I know what you're thinking--this has been a learning experience. I want to remind you that I am still amazed by the coming of my period and currently my phone is set to alert me that I'm going to want to listen to my "cut your wrists" playlist and stare into the backyard pondering the meaningless of life and file truly sarcastic defects at work. Sometimes while thinking I could have been an astronaut (I'm claustrophobic) and why I fail at knitting as a life skill (I stab myself with the needles; it's weird). I've learned nothing. Check back here June 2014, and you'll see what I mean.

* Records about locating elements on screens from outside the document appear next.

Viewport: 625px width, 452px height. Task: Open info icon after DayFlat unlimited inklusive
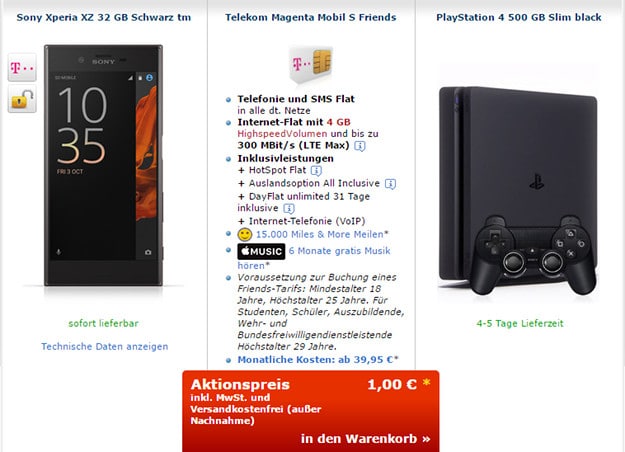pos(289,208)
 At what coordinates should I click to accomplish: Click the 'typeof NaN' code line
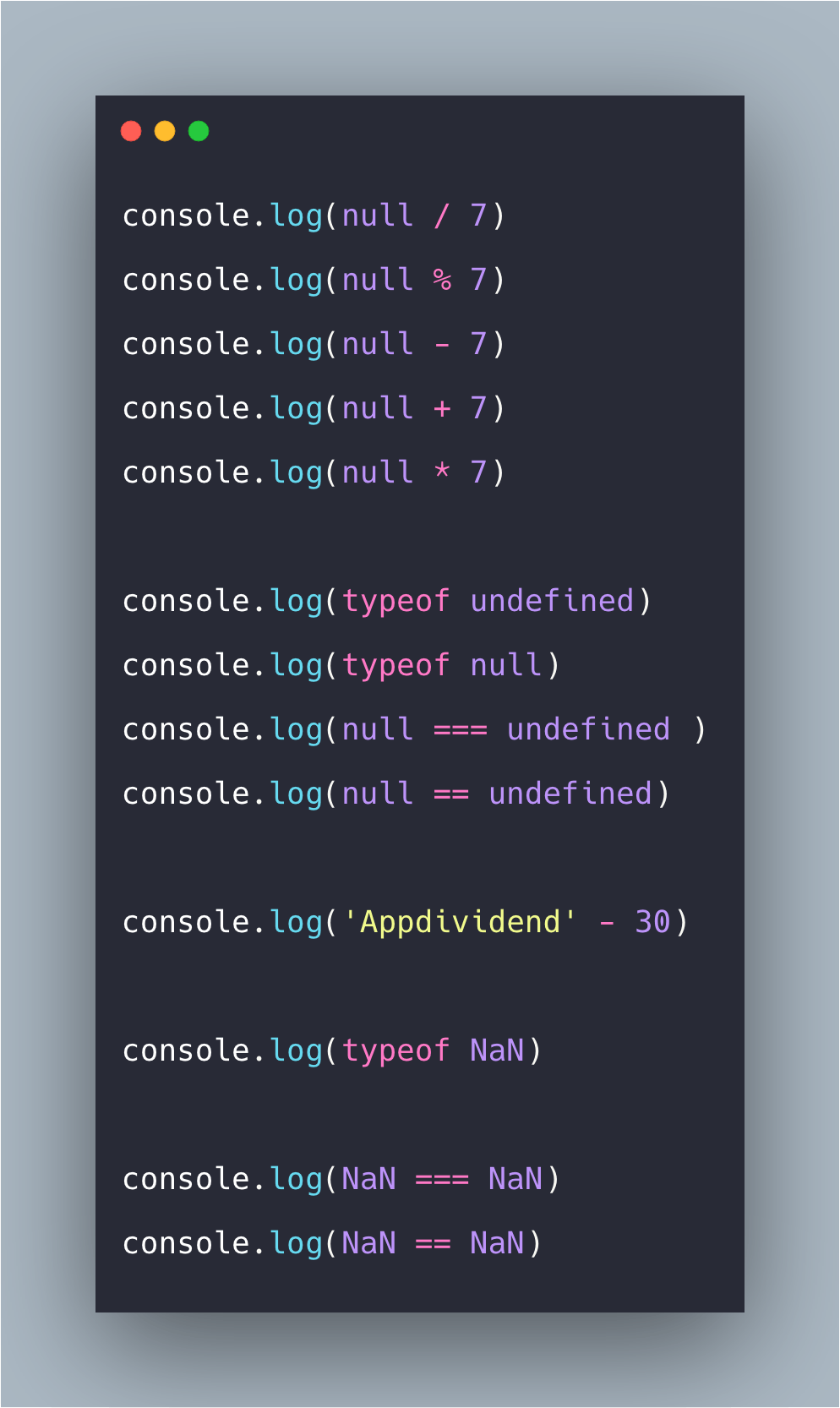332,1051
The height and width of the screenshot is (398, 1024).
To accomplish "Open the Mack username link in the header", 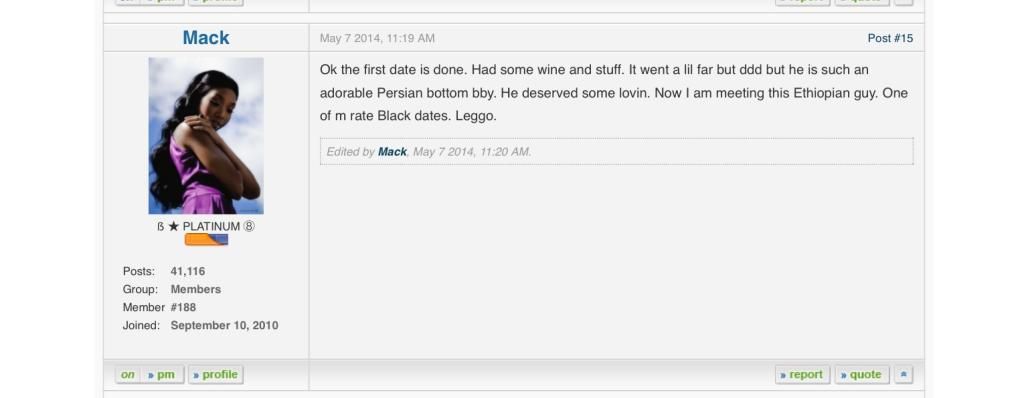I will click(206, 38).
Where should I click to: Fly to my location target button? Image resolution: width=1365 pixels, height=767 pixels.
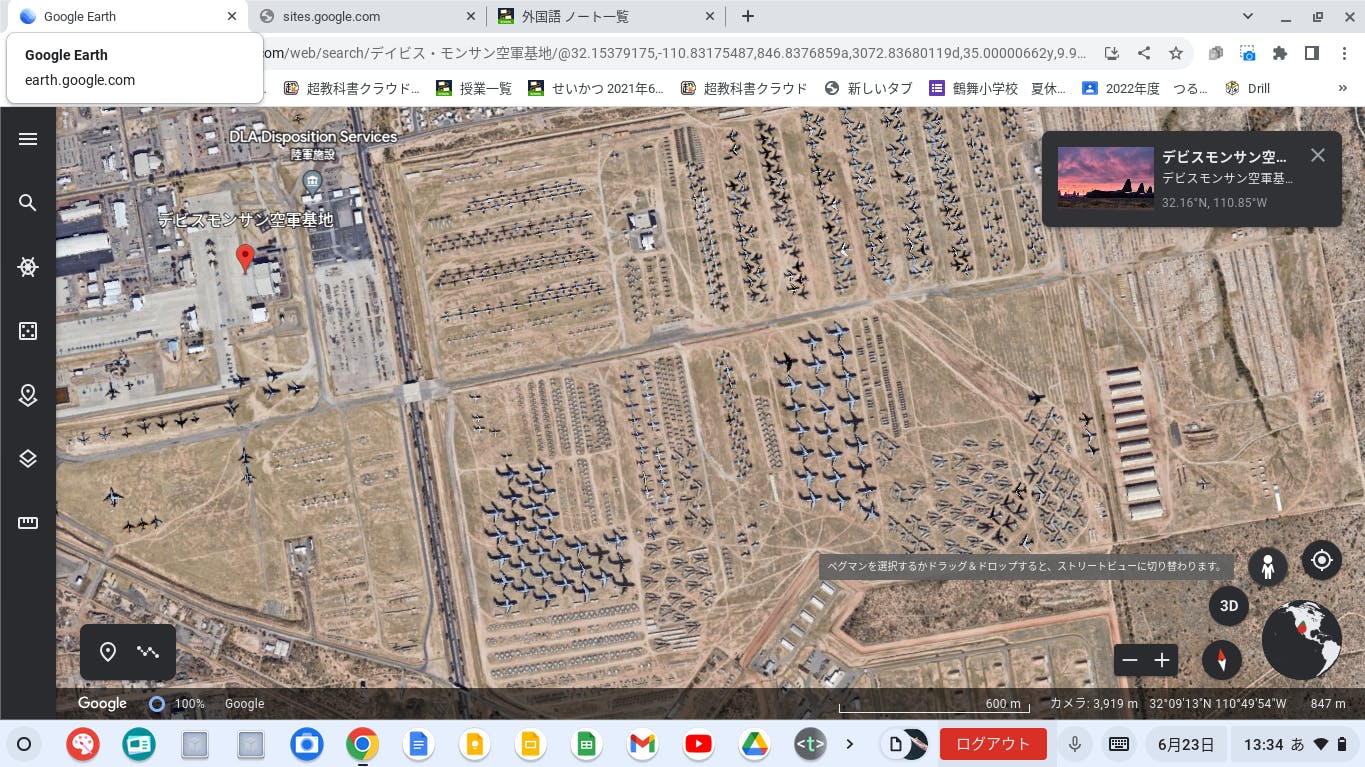(1322, 561)
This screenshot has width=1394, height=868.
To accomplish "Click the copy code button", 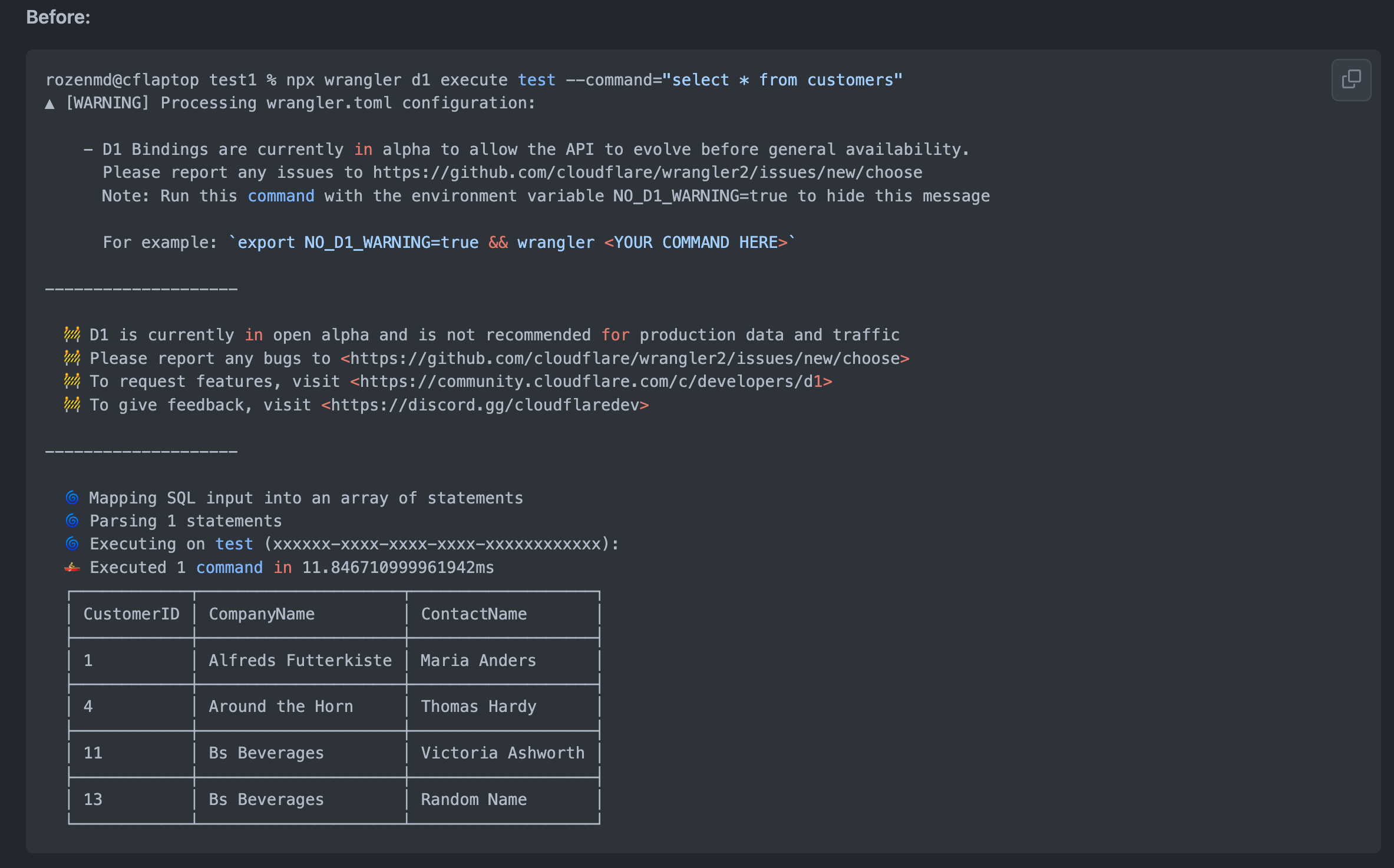I will pos(1350,79).
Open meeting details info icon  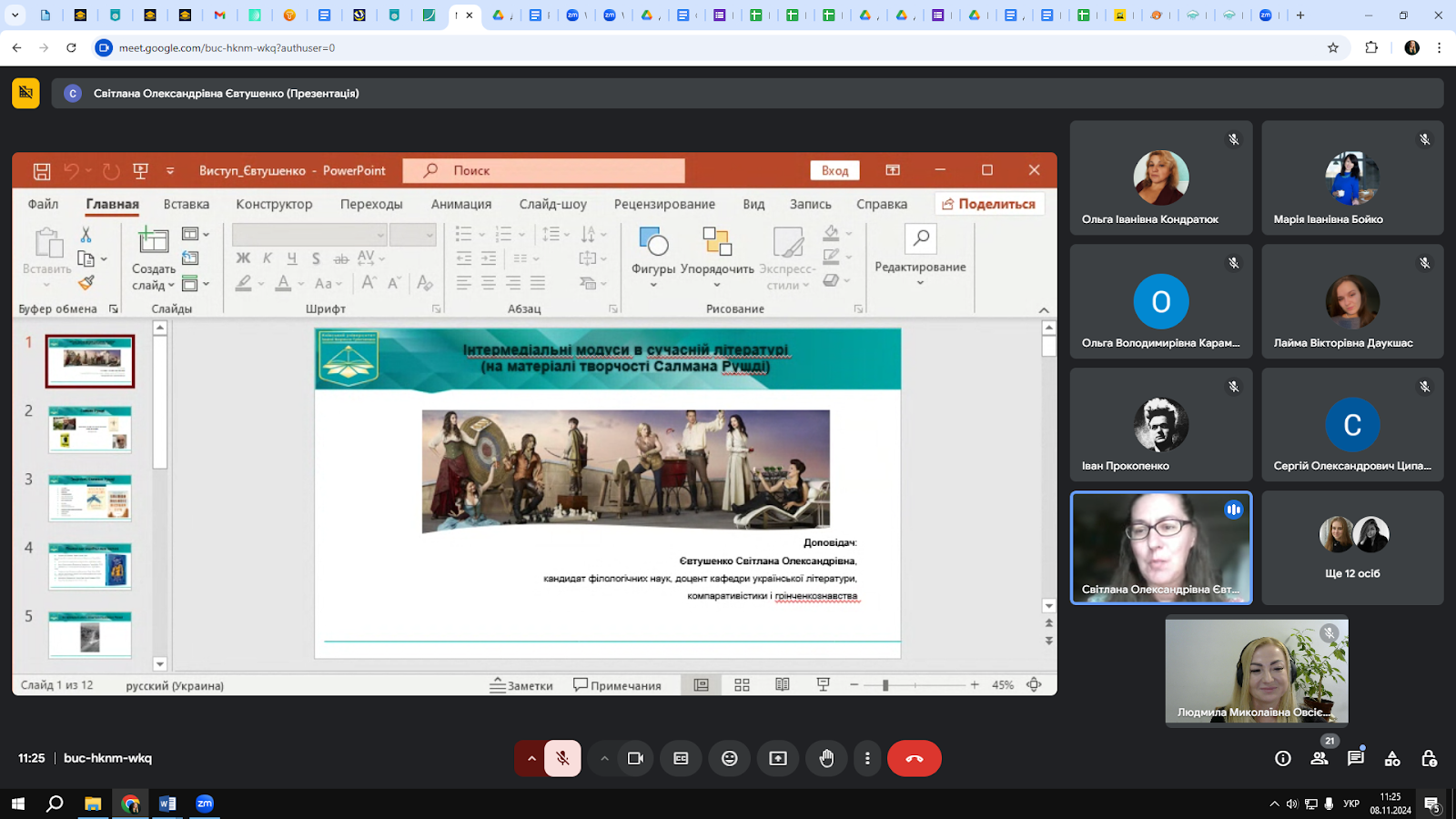click(x=1283, y=758)
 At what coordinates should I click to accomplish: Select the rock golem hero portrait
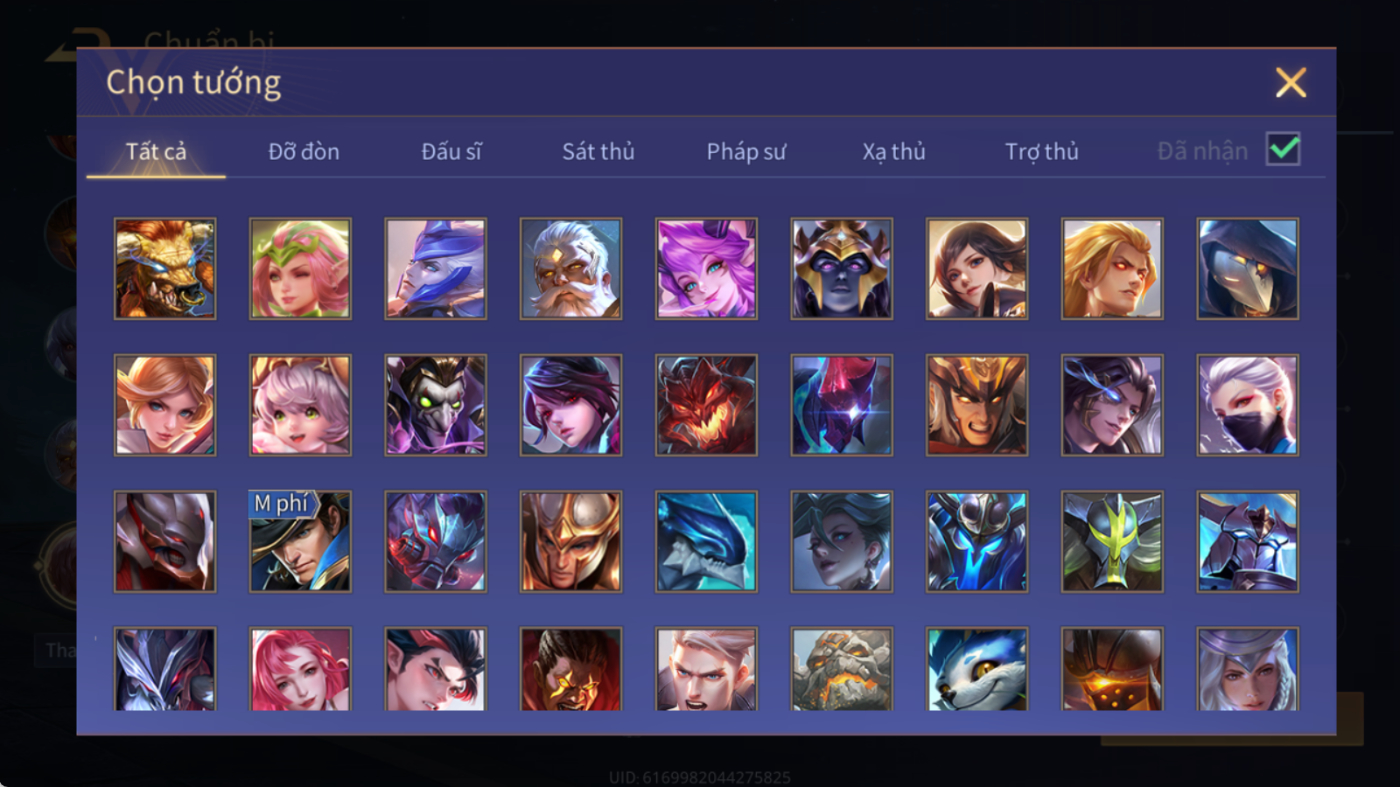(842, 669)
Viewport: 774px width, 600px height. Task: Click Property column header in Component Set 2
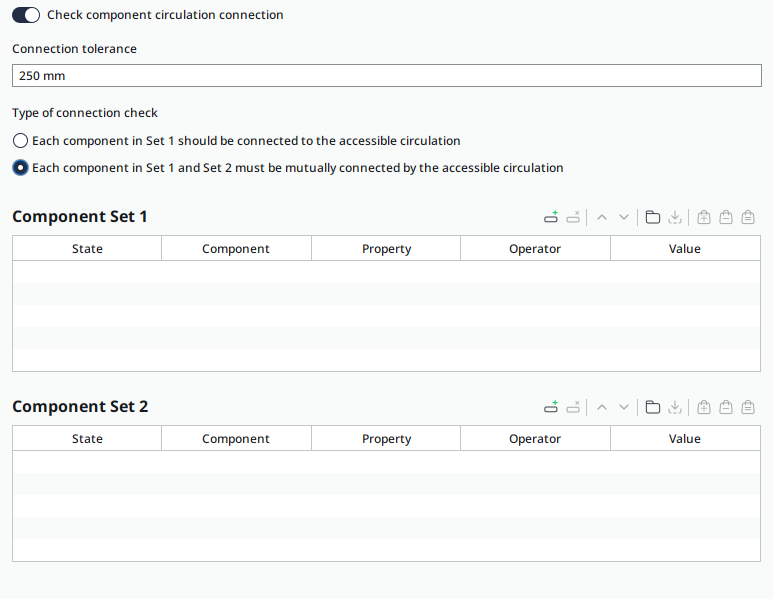pyautogui.click(x=386, y=439)
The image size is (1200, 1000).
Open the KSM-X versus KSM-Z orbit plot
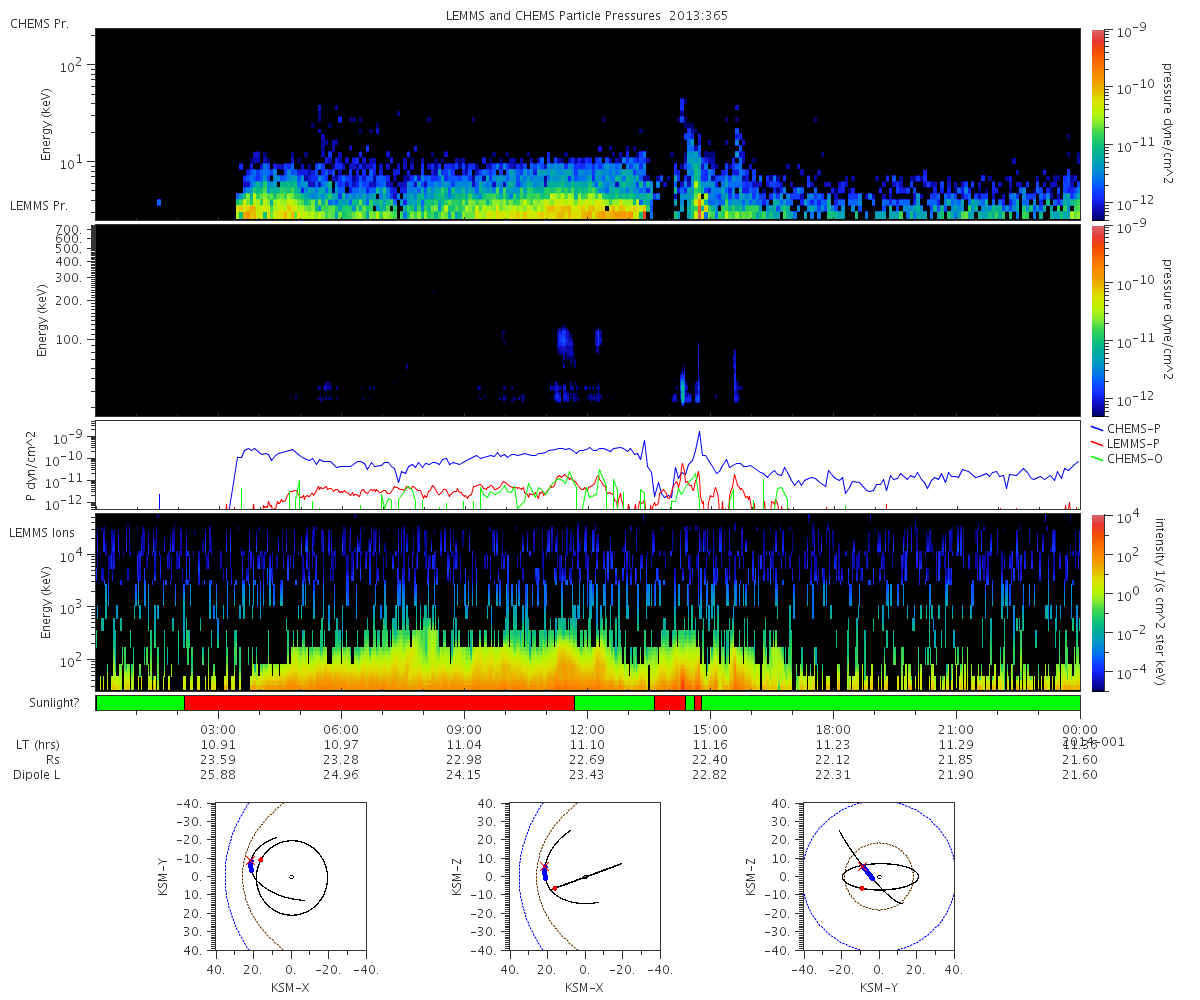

Final Note: You may not think this, but in general, if my doctor had chosen to Surprise!Pap me instead of stating it very clearly in unambiguous terms on the appointment notice, I wouldn't blame him. Historically--and he knows this--anything more than a blood pressure/breathing/how's your thyroid doing these days (it's being a lazy fucker, we're not speaking right now, thanks for asking) kind of thing results in the blank, staring silence that makes the entire situation feel about as comfortable as an autopsy, requiring him to fill the silence, hearkening back to the days that we all stared in bafflement at my lung x-rays after those two bouts of atypical pneumonia when he said "It's just interesting, how the ones now (April) are identical to the ones from November! Your hospital-requiring bouts of pneumonia are weird, you know? No idea why this is happening." because he's a doctor and this is what they like to talk about. Generally, it's much better to set me off into a monologue on the relative merits of Ohio.
(Similar to the specialists who during the second bout came into my room while I was gripping an oxygen mask before breakfast to crowd around my bed and say excitedly "It's not cancer! Or Legionaires! But we have a ton of possibilities to go! We need to bioposy your lungs!" and ten minutes later I remember to ask the space where they'd been standing "Wait, cancer?" because again, the blank staring silence thing is apparently desperately uncomfortable.)
I live life like a box of chocolates without fingernail marks on their bottom to check contents before consumption. Why don't I fingernail mark them and find out if this is a lemon or a caramel? Like the love of God, it passeth all understanding.